### PROBLEM TO WORK ON
The answer must be the full data, restated word for word, with no pictures in it.

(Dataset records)

-*-

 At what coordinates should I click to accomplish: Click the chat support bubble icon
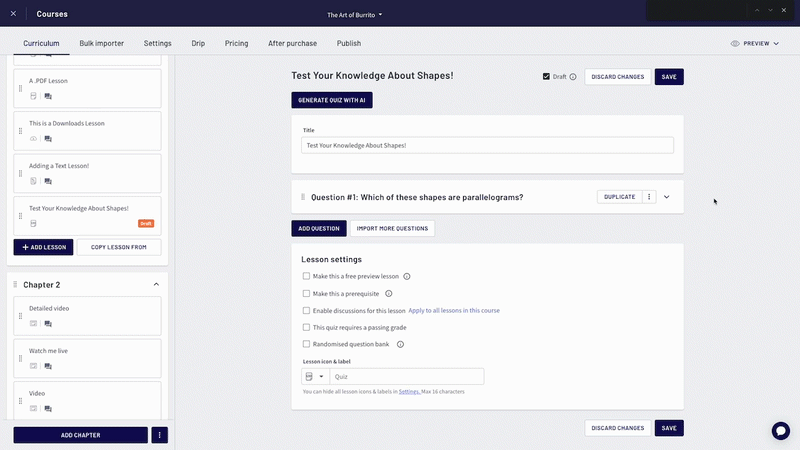(x=780, y=431)
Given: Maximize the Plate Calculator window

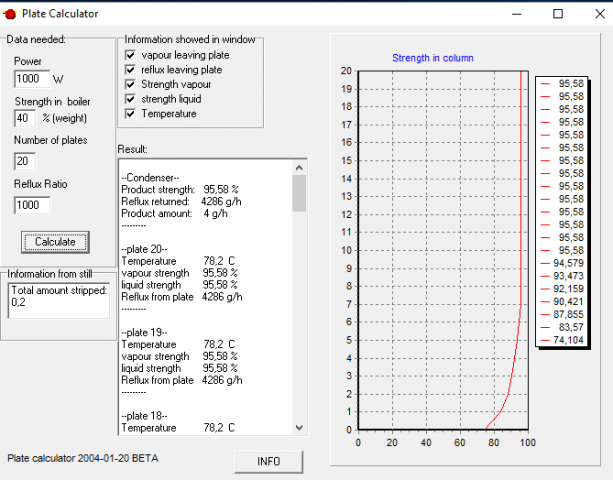Looking at the screenshot, I should pos(558,13).
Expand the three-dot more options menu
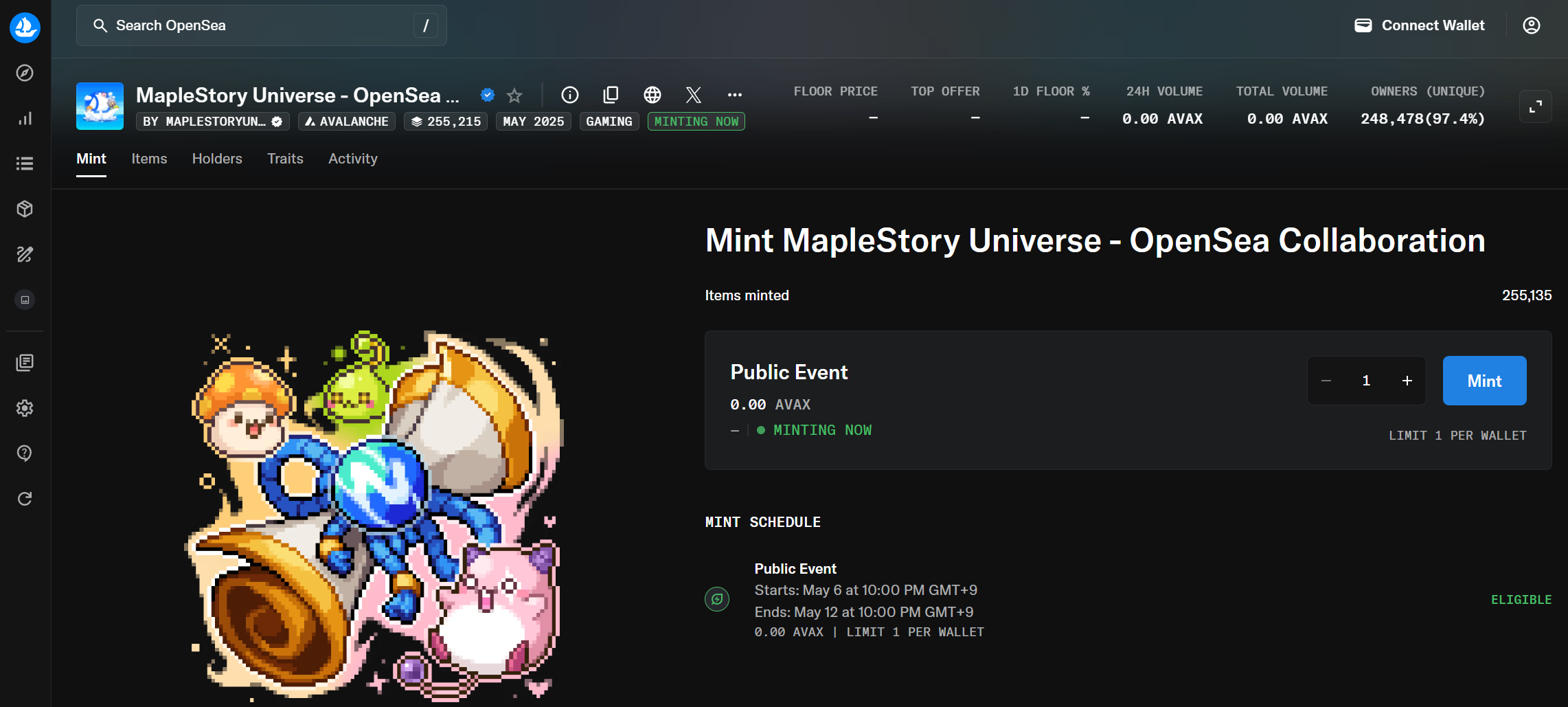 coord(735,95)
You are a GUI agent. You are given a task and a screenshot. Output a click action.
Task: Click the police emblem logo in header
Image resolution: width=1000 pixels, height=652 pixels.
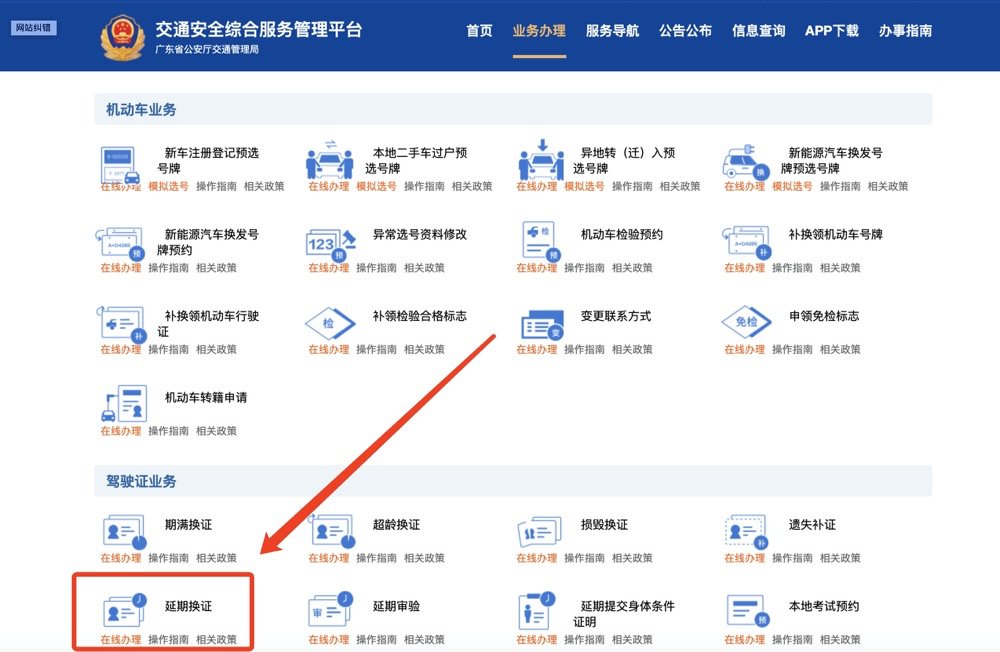pos(123,36)
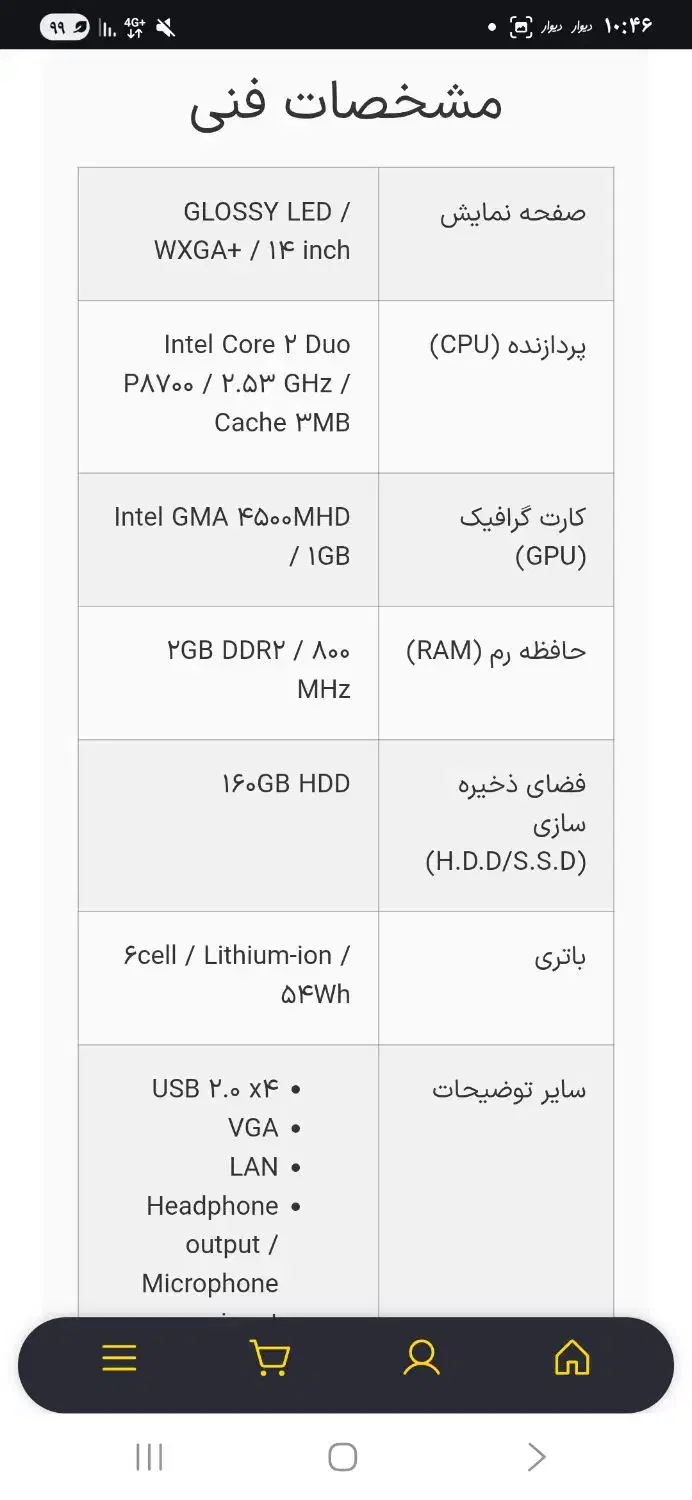Go to the home screen via home icon

click(571, 1357)
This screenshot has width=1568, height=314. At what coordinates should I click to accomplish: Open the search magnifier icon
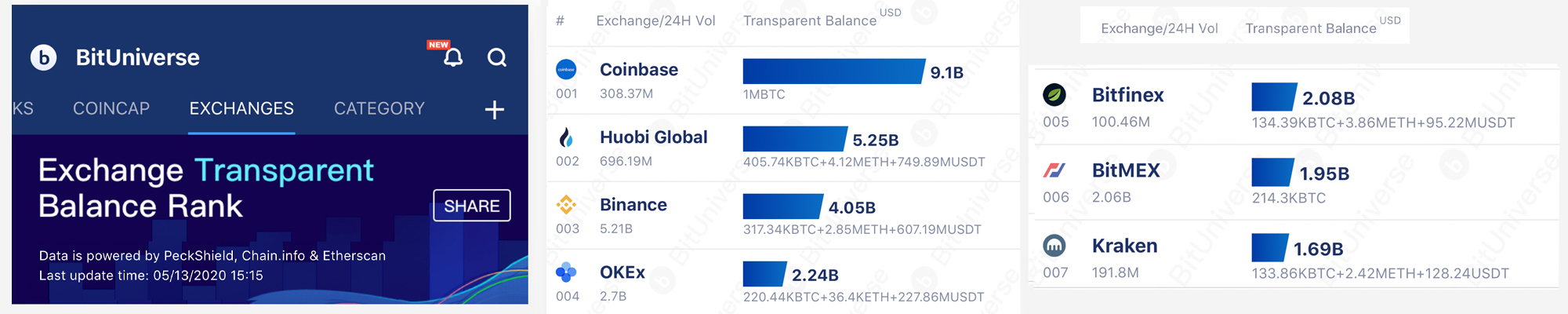497,57
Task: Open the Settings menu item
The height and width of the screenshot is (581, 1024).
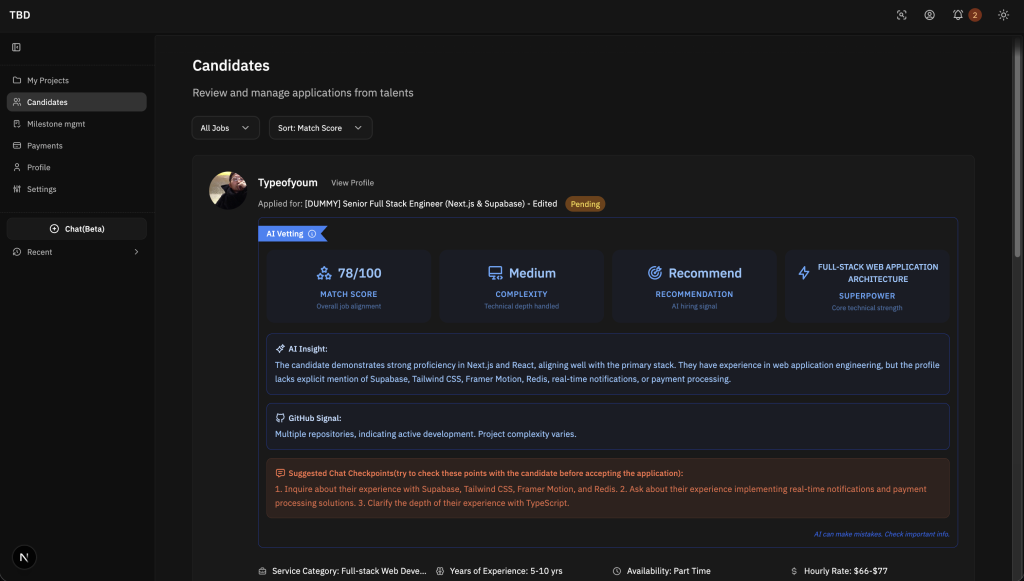Action: pyautogui.click(x=41, y=189)
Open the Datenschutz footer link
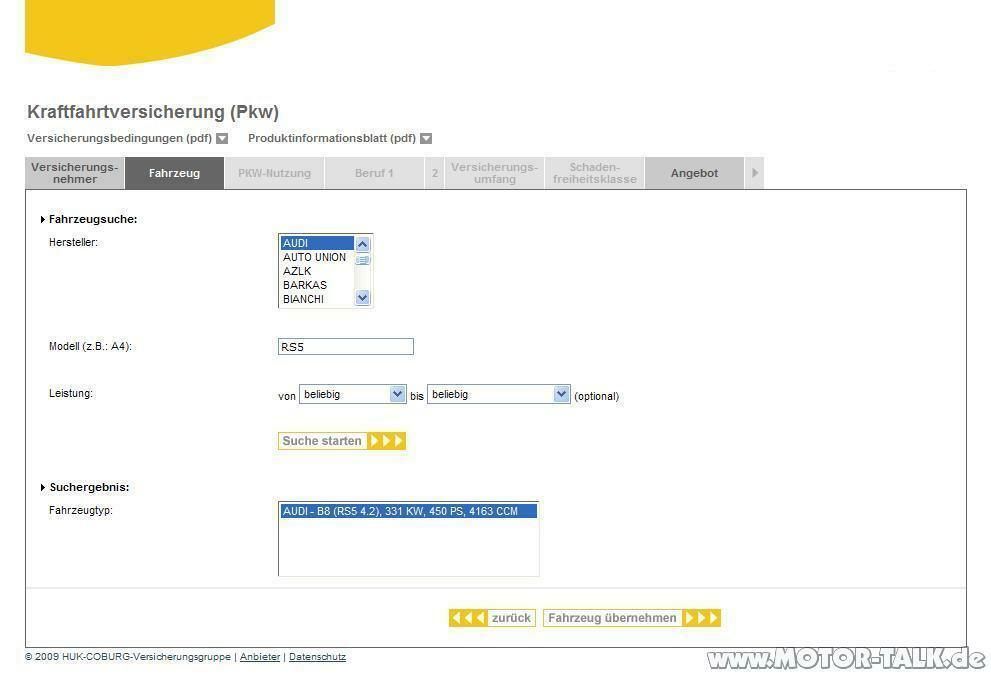 (317, 657)
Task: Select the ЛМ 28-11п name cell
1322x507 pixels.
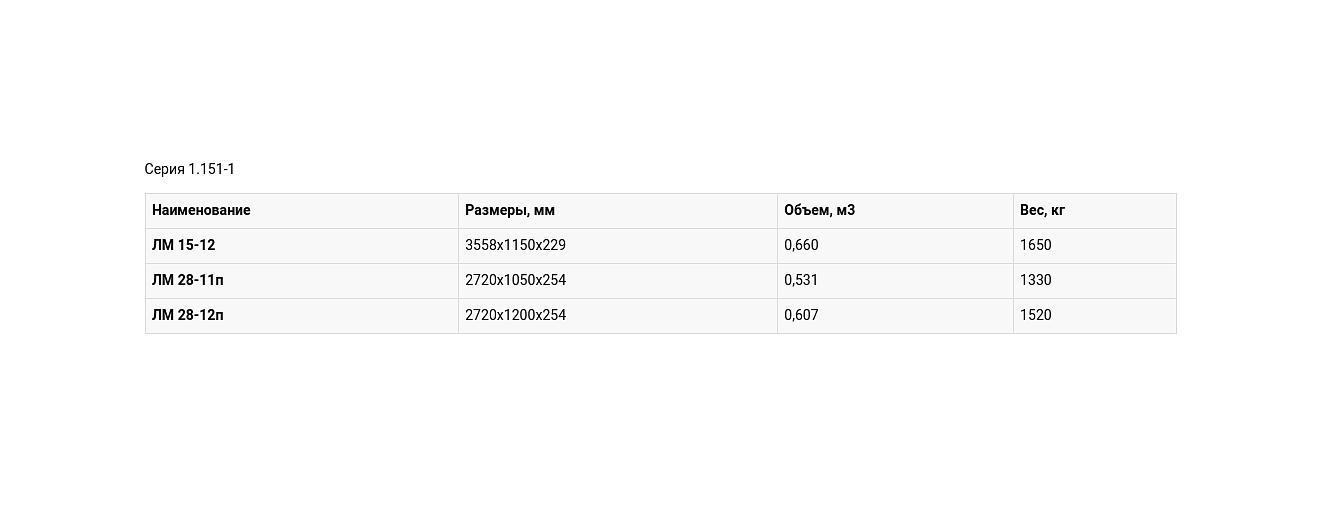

-*-

### RESULT OF THE TASK
 At what coordinates should I click to accomplish: Click the chat support bubble icon
(x=780, y=431)
Given: Maximize the Plate Calculator window

Looking at the screenshot, I should pos(558,13).
Expand the three-dot more options menu
 coord(735,95)
You are a GUI agent. You are given a task and a screenshot. Output a click action.
Task: Click the police emblem logo in header
Image resolution: width=1000 pixels, height=652 pixels.
pos(123,36)
Go to the home screen via home icon

click(571, 1357)
This screenshot has width=1568, height=314. At what coordinates should I click to accomplish: Open the search magnifier icon
497,57
Task: Open the Settings menu item
The height and width of the screenshot is (581, 1024).
Action: pyautogui.click(x=41, y=189)
Open the Datenschutz footer link
 (317, 657)
Task: Select the ЛМ 28-11п name cell
1322x507 pixels.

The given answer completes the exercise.